Spears’ ex-manager Sam Lutfi and former boyfriend Adnan Ghalib appeared in separate hearings yesterday. Both shady hangers-on have already been banned from further contact with their former meal ticket through at least 2012.

Now the courts are sorting through the legal fallout.

Britney Spears Closes Out 2021

Sam Lutfi fared considerably better than Adnan Ghalib, as a Superior Court judge set a trial date of March 8, 2010, for the former manager’s lawsuit claiming defamation and unpaid fees against Spears and her parents, Jamie and Lynne.

Lawyers for both Lutfi and Jamie and Lynne Spears say they will spend the next 10 months attempting to resolve the case outside of court.

But in case that doesn’t work out, they have a game plan. An attorney for Jamie Spears said that a countersuit may be filed against Lutfi.

Lynne Spears’ attorney, meanwhile, said that he will likely seek to dismiss the portion of Sam Lutfi’s lawsuit that’s directed against her.

The grounds for that claim? That his allegation of defamation based on her new memoir, Through the Storm: A Real Story of Fame and Family in a Tabloid World, is actually an infringement on Lynne Spears’ right to free speech.

Particularly, her right to freely criticize whomever she chooses, especially when they play as large a part as Lutfi appeared to in the downfall of her daughter.

The trial date comes just days after Lutfi filed an appeal against a judge’s extension of the restraining order obtained against him by the Spears family.
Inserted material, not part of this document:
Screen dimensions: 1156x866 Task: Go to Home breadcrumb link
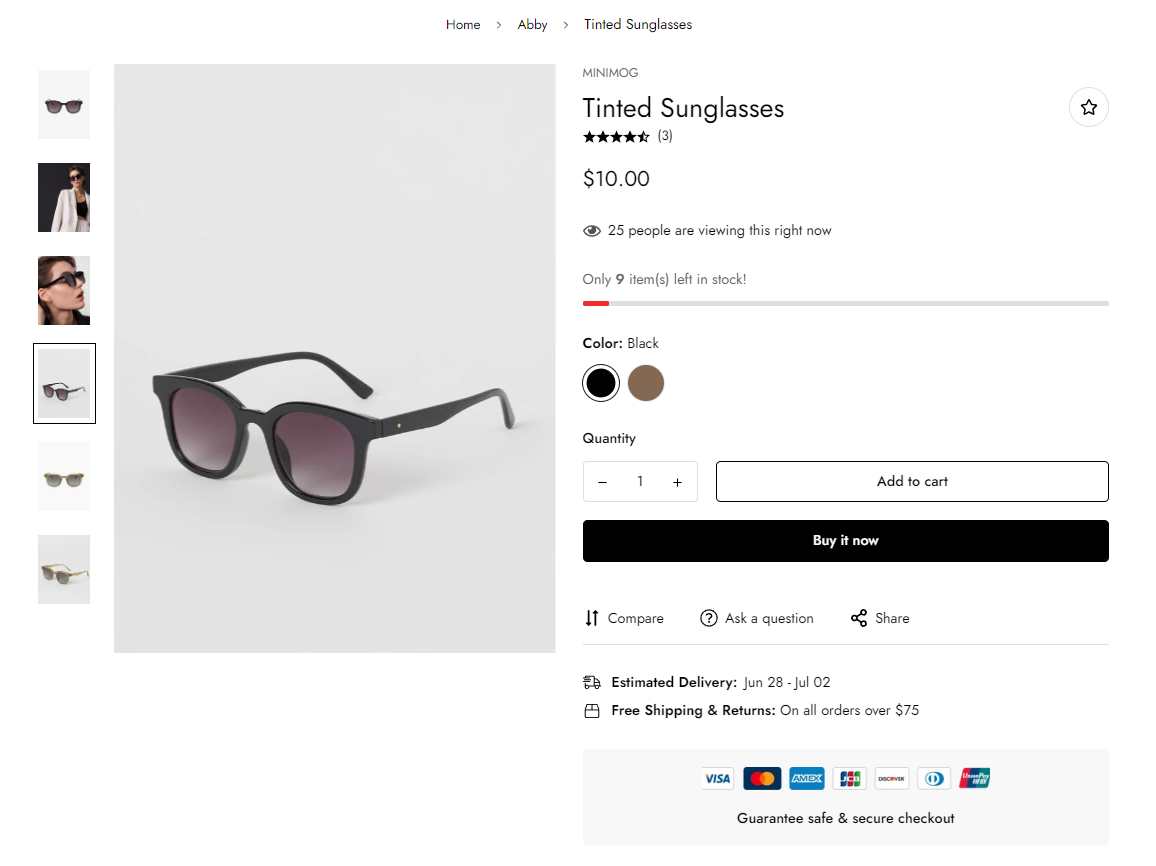pos(463,24)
Adnan Ghalib did not appeal his stay-away order – of course, he has more pressing matters to deal with. The former celebrity gossip photographer appeared at a preliminary hearing for his literal run-in with a process server.

He walked away with two more restraining orders against him.

The D.A. was granted restraining orders on behalf of process server Ram Maskowitz, whom Ghalib allegedly ran over with his car to avoid being served with the Spears restraining order, and, for reasons unknown, a person named Edam Yemini.

Before the proceedings, Adnan Ghalib attorney Peter Korn unsuccessfully attempted to have media removed from the courtroom.

“There’s some safety issues for my client,” he told Judge Leslie Dunn, who denied his request and set a hearing date for May 18.

By that time, the district attorney is expected to turn over 43 surveillance photos to be used as evidence in the case. The date also gives Korn more time to track down potential witnesses to the incident he claims never occurred.

“Nowhere in the shots do they observe my client running over Mr. Maskowitz,” he said.

In February, Ghalib pleaded not guilty to three felony charges stemming from the incident: assault with a deadly weapon, hit and run and battery.

Last month, Ram Maskowitz filed a civil suit against Ghalib, saying he suffered cuts, abrasions and a fractured wrist in the incident.

He’s seeking unspecified damages for assault, battery, negligence and both intentional and negligent infliction of emotional distress.